Nie starczyłoby miejsca na tej stronie, gdybym miał opisać wszelkie sztuczki socjotechniczne, jakie zastosują przeciwko Tobie osoby żerujące aktualnie na branży kryptowalut, w której jestem aktywnie od 2015 roku, a której rozwojowi przyglądam się od roku 2014. Tworzony przeze mnie projekt ma w głównej mierze charakter edukacyjny, którego myśl przewodnią określić można sformułowaniem:

“Jak nie stracić oszczędności życia, jednocześnie próbując je pomnożyć?”

Dodatkowo niniejszy blog stanowi dla mnie próbę usystematyzowania zgromadzonej wiedzy, w celu dalszego rozwoju oraz dzielenia się swoimi pasjami z osobami podobnie postrzegającymi świat. Na chwilę obecną nie planuję pełnej komercjalizacji. Nie określiłbym siebie jako idealisty, ale uważam, że gdyby w 2017 roku liczba osób zaangażowanych w projekty podobne do niniejszego stanowiła przynajmniej 2% ogólnej liczby naganiaczy na wszelkiego rodzaju F***renety, D*Scoiny i innego rodzaju Bitconnecty, to mniej niedoświadczonych osób straciłoby oszczędności życia lub, co gorsza, środki pożyczone od banku.

Nie zamierzam się tutaj w żaden sposób wywyższać. Podczas szalonej hossy z 2017 nie dałem się zwerbować naganiaczom i nie podjąłem aż tak tragicznych w skutkach decyzji, ponieważ jeszcze jako nastolatek zetknąłem się z piramidami finansowymi, chowającymi się za strukturami MLM, i tego typu modus operandi był mi dobrze znany (co nie zmienia faktu, że w trakcie ostatniej bańki straciłem trochę pieniędzy w inny sposób, o czym również będę pisał ;)).

Jestem ogromnym entuzjastą kryptowalut, które jako pasjonat historii uważam za kolejny etap w rozwoju pieniądza.
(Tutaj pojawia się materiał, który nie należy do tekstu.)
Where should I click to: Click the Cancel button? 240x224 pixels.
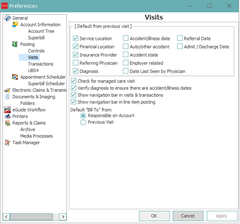(x=188, y=216)
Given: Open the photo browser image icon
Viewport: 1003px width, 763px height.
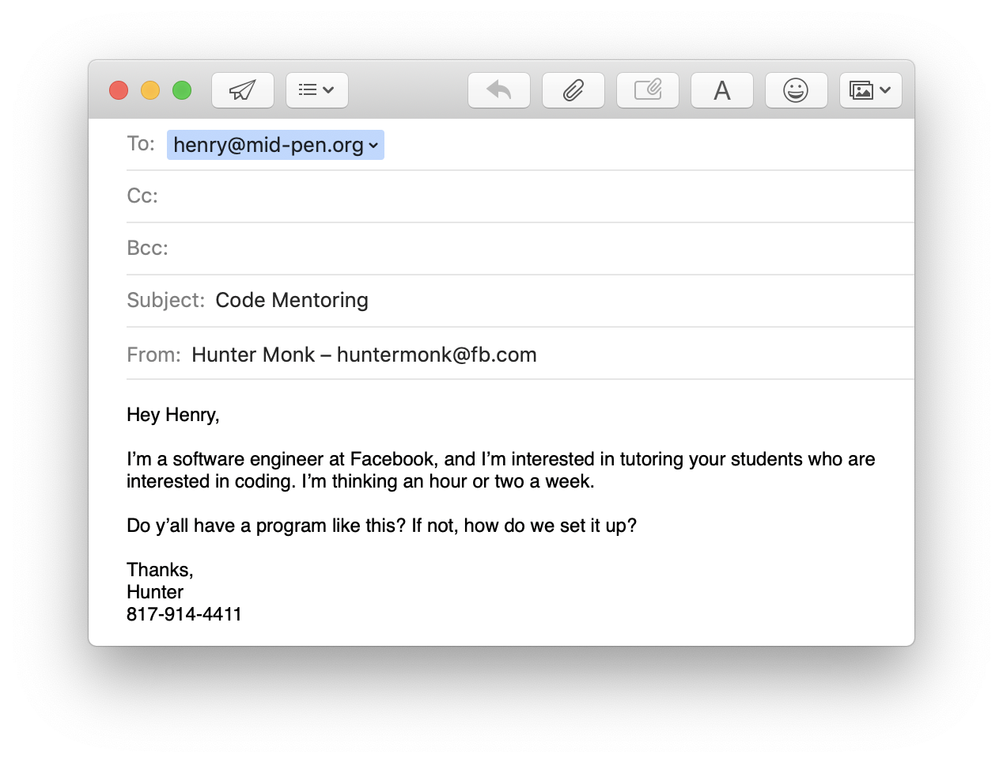Looking at the screenshot, I should (x=861, y=90).
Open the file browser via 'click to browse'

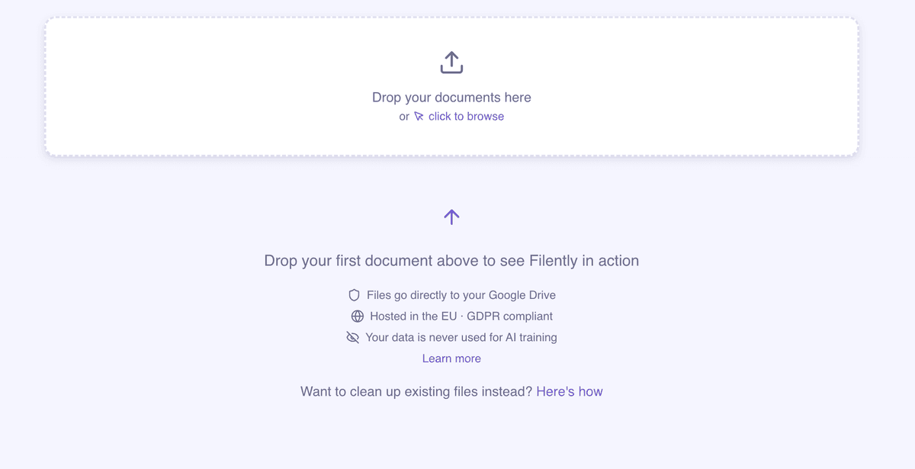(465, 116)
Nigdy jednak nie brałem udziału w zbiorowej euforii pt. “jestem tu dla technologii, nigdy nie sprzedam”. Najprawdopodobniej Bitcoina faktycznie stworzyła grupa idealistów, chcących zmieniać świat na lepsze, ale wrodzony pragmatyzm podpowiada mi, że o ile nie prowadziłeś/aś aktywnej korespondencji z Satoshim Nakamoto w czasach, gdy Bitcoin kosztował 5 centów, to dostrzegłeś/aś określony trend i (podobnie jak ja) jesteś tu głównie dla zysku. Nie ma w tym nic złego i nie należy się oszukiwać. Na kłamstwie nigdy nie zbudowano solidnych fundamentów. Tylko uświadamiając sobie jasno określony cel można odnieść sukces w tym świecie. Okłamywanie samego/samej siebie doprowadzi Cię tylko do złych, nacechowanych emocjonalnie decyzji spekulacyjnych.
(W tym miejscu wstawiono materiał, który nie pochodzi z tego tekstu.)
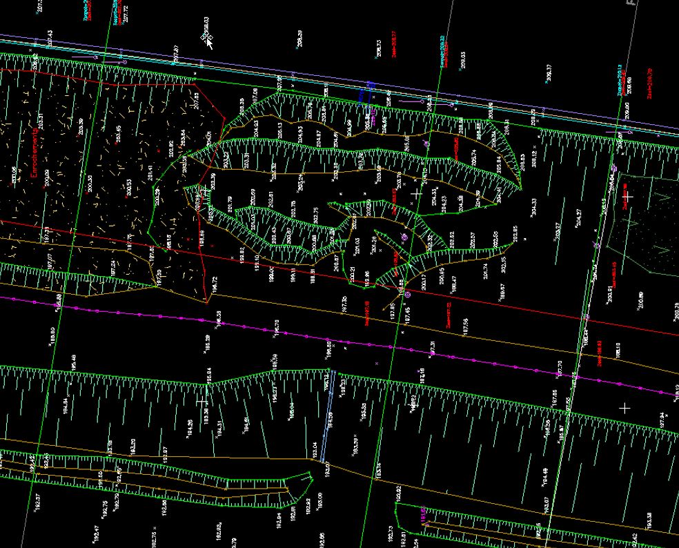This screenshot has height=548, width=679.
Task: Select the 192.57 label at bottom left
Action: 37,502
Kryptowaluty to najprawdopodobniej ogromny przełom cywilizacyjny i jedyna tego typu okazja, jaką dostaniemy w życiu. Należy jednak pamiętać, że w ujęciu portfelowym to takie samo aktywo, jak złoto, srebro, nieruchomości, akcje czy obligacje – taką myśl będę próbował Ci przekazać na łamach bloga. Przykro mi, jeżeli uraziłem Twój idealizm. Możesz się nie zgodzić, ale pamiętaj proszę dla swojego dobra, że ceny kupna i sprzedaży mają ogromne znaczenie dla stanu Twoich finansów i bieżącej egzystencji.
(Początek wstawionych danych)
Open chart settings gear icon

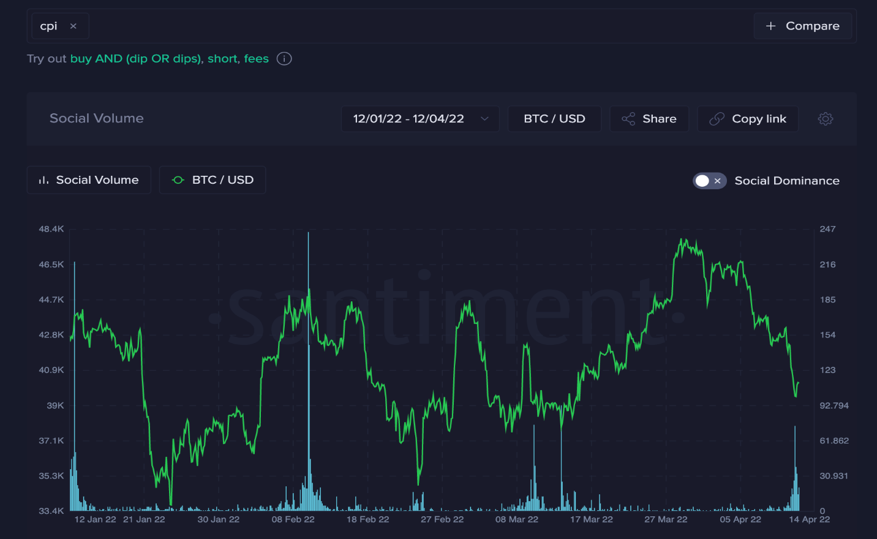[x=826, y=119]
Pierwszy wpis na blogu stanowi swego rodzaju manifest, będąc zarazem moją analizą bieżącej sytuacji ekonomicznej na świecie, a także moją osobistą prognozą, co do rozwoju sytuacji na rynku crypto. To właśnie ten wpis jest esencją i przykładem treści, jakie będą tutaj prezentowane z myślą o osobach średnio-zaawansowanych (oraz w górę oczywiście). Potraktuj go, jako coś w rodzaju próbki. Jeżeli nie jesteś zainteresowany/a tak gruntowną merytoryką, nie martw się. Osobną kategorię wpisów będą stanowiły posty dedykowane osobom początkującym, z pewnością znajdziesz w nich całkiem sporo przydatnych informacji. Po zaznajomieniu się z podstawami czytanie sekcji dla bardziej doświadczonych pójdzie Ci łatwiej i sprawniej niż czytanie brukowca!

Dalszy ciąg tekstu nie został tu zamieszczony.